Ethicaldigest
sosial media

Wabah Virus Korona, Media Sosial dan Histeria Massa

Wabah virus korona beberapa minggu terakhir menimbulkan kecemasan di masyarakat. Ditambah dengan beredarnya berita bohong melalui sosial media, internet dan pesan berantai masyarakat menjadi semakin takut.

Minggu lalu, Organisasi Kesehatan Dunia mengirimkan serangkaian tweets menjelaskan mengapa mereka belum siap mengumumkan wabah 2019-nCov sebagai darurat kesehatan dunia. Yang terjadi kemudian, akun twitter WHO dibanjiri ratusan komentar negatif.

Banyak pengguna Twitter mempertanyakan motif badan dunia ini, menuduh mereka membiarkan penyakit itu menyebar. Lainnya menuduh pemerintah Cina sengaja menyembunyikan informasi dan bahwa ada ribuan orang mati di jalan-jalan Wuhan. Sementara, lainnya menduga penyakit itu adalah hasil pengembangan senjata biologis.

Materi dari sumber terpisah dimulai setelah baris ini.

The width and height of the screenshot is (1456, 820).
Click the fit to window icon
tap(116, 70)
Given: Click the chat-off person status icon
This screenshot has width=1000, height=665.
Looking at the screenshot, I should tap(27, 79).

Maka, pada 31 Januari 2020, WHO menyatakan infeksi virus korona sebagai darurat kesehatan global dan nasional. Namun, mungkin satu-satunya hal yang menjadi lebih viral daripada patogen itu sendiri adalah obrolan yang dihasilkannya di media sosial.

Dalam satu minggu, ketika wabah virus korona diketahui publik, Symplur, alat pemantauan media sosial kesehatan, mengumpulkan lebih dari 1,2 juta tweet tentang topik tersebut—dengan hampir 700.000 pengguna Twitter berpartisipasi dalam percakapan online dan ada lebih dari 30 tagar terkait masalah ini.

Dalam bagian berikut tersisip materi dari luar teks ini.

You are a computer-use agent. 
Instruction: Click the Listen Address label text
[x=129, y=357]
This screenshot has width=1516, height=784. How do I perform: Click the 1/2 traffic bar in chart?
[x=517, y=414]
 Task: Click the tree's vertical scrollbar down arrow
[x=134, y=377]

Namun, Tom Lee, salah satu pendiri Symplur, mengatakan bahwa volume tweet yang berkaitan dengan virus korona jauh lebih tinggi daripada data yang mereka tangkap. Volume tweet sangat tinggi—sistem telah mengumpulkan hingga 442.000 per hari sejak awal wabah—tapi, sistem ini tidak dapat memproses semuanya.

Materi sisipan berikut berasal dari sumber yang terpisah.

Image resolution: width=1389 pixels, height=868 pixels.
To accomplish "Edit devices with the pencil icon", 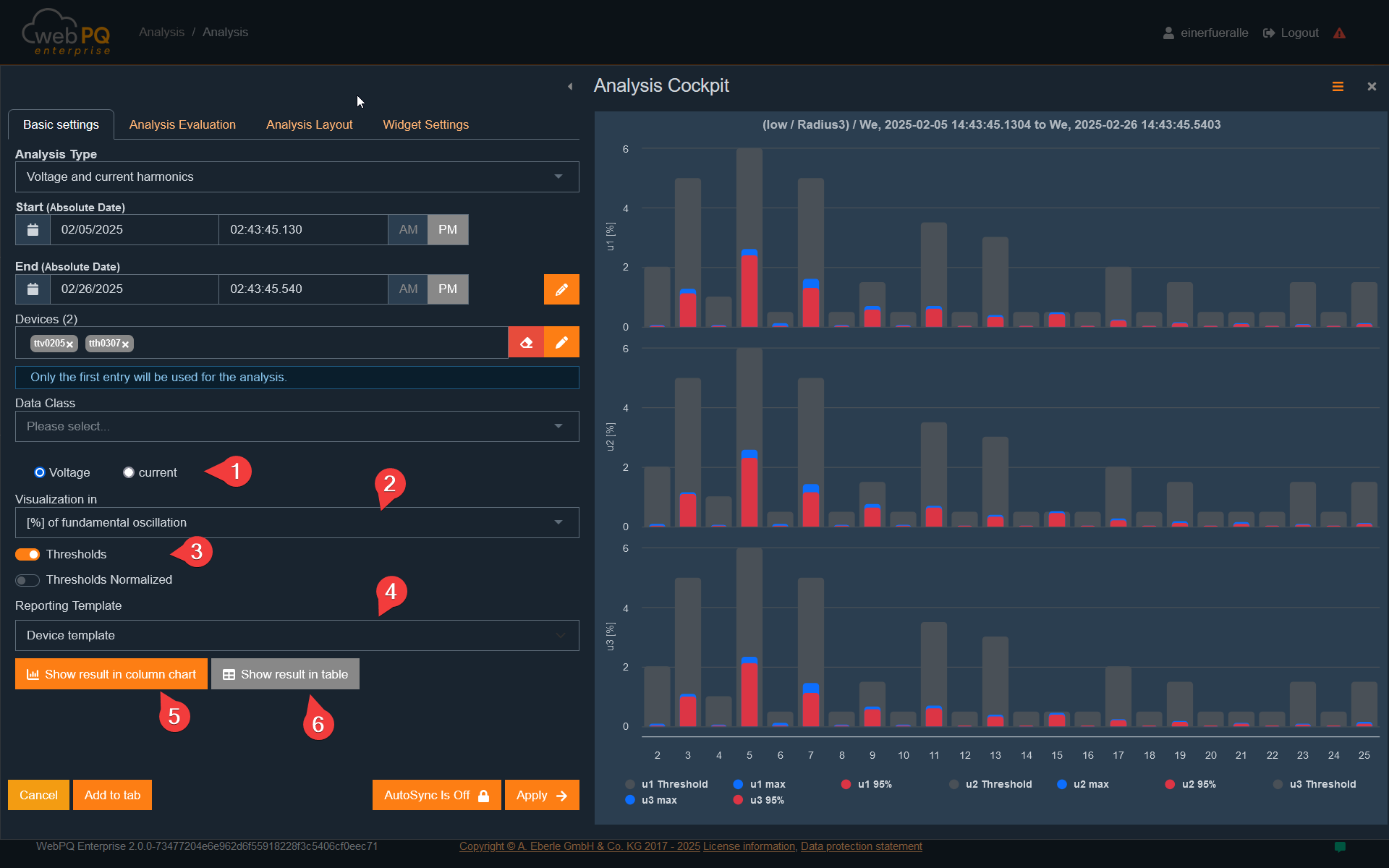I will 561,342.
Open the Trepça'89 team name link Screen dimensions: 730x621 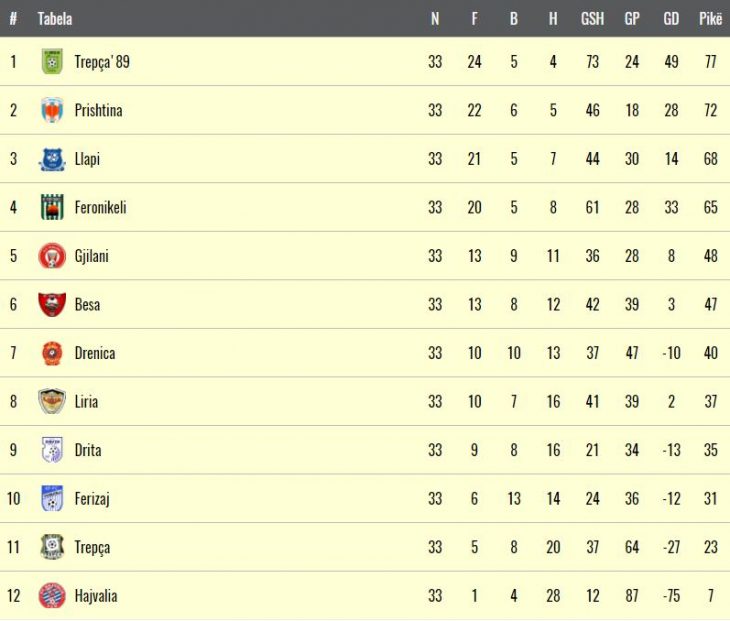click(102, 62)
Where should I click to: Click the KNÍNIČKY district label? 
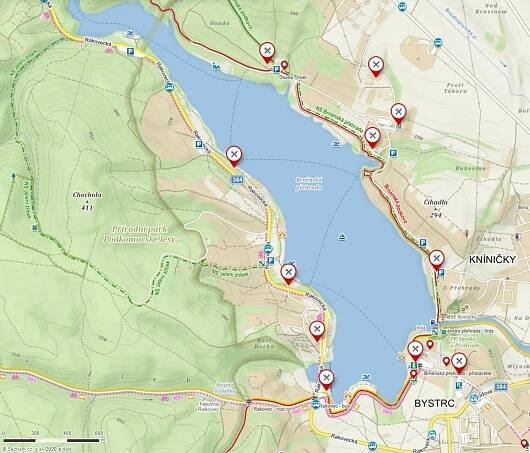[492, 259]
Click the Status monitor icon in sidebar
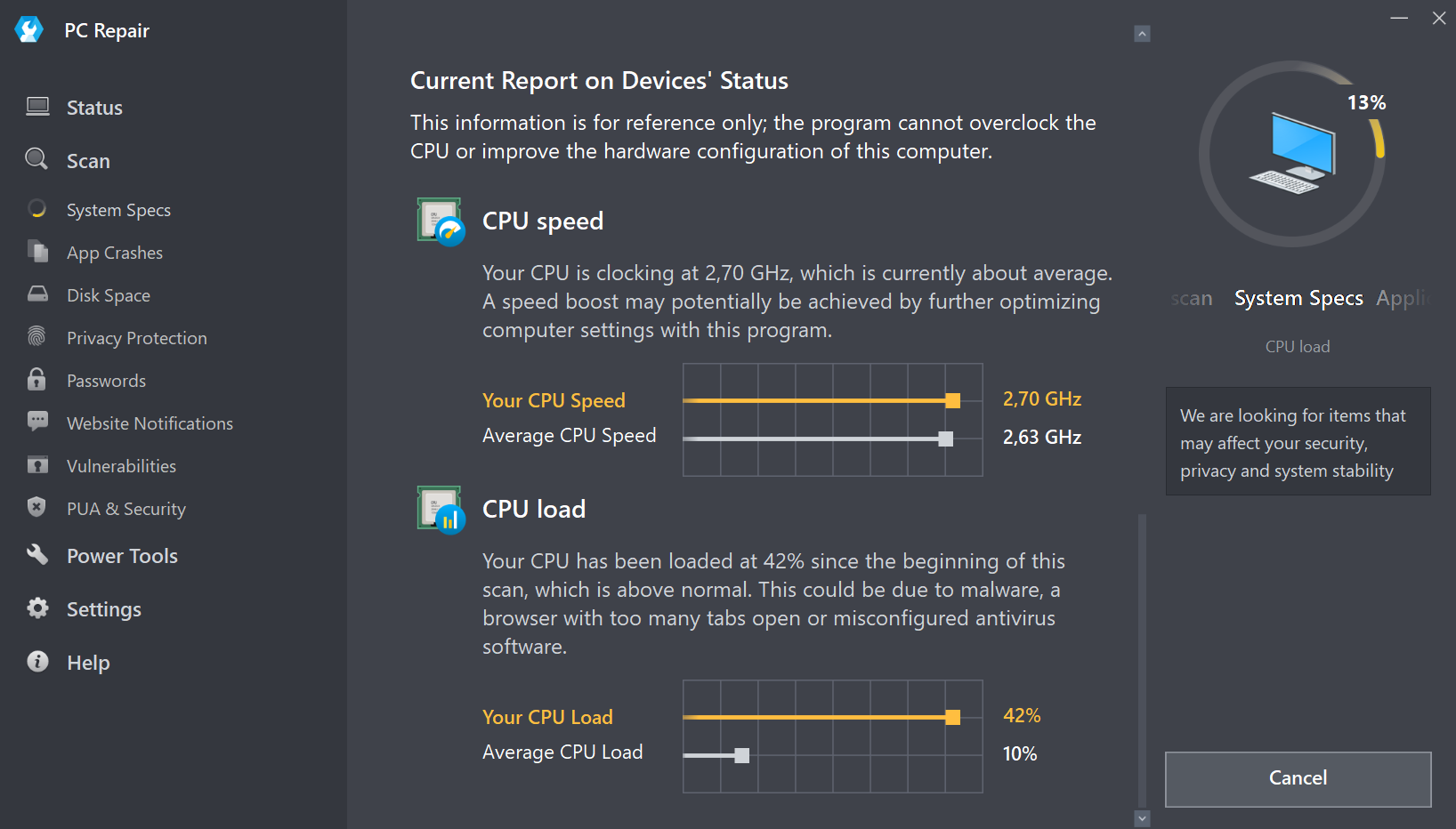Viewport: 1456px width, 829px height. point(37,108)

Sedangkan di Facebook, lebih dari 50 halaman virus korona telah muncul. “Coronavirus Warning Watch,” misalnya, adalah grup pribadi yang dengan cepat menarik lebih dari 1000 anggota dan rata-rata 270 posting per hari. Anggota tampaknya menggunakan halaman ini untuk berbagi informasi yang tidak berdasar dan membagikan tautan informasi mengenai peralatan pelindung, seperti masker wajah, yang memiliki manfaat yang belum jelas.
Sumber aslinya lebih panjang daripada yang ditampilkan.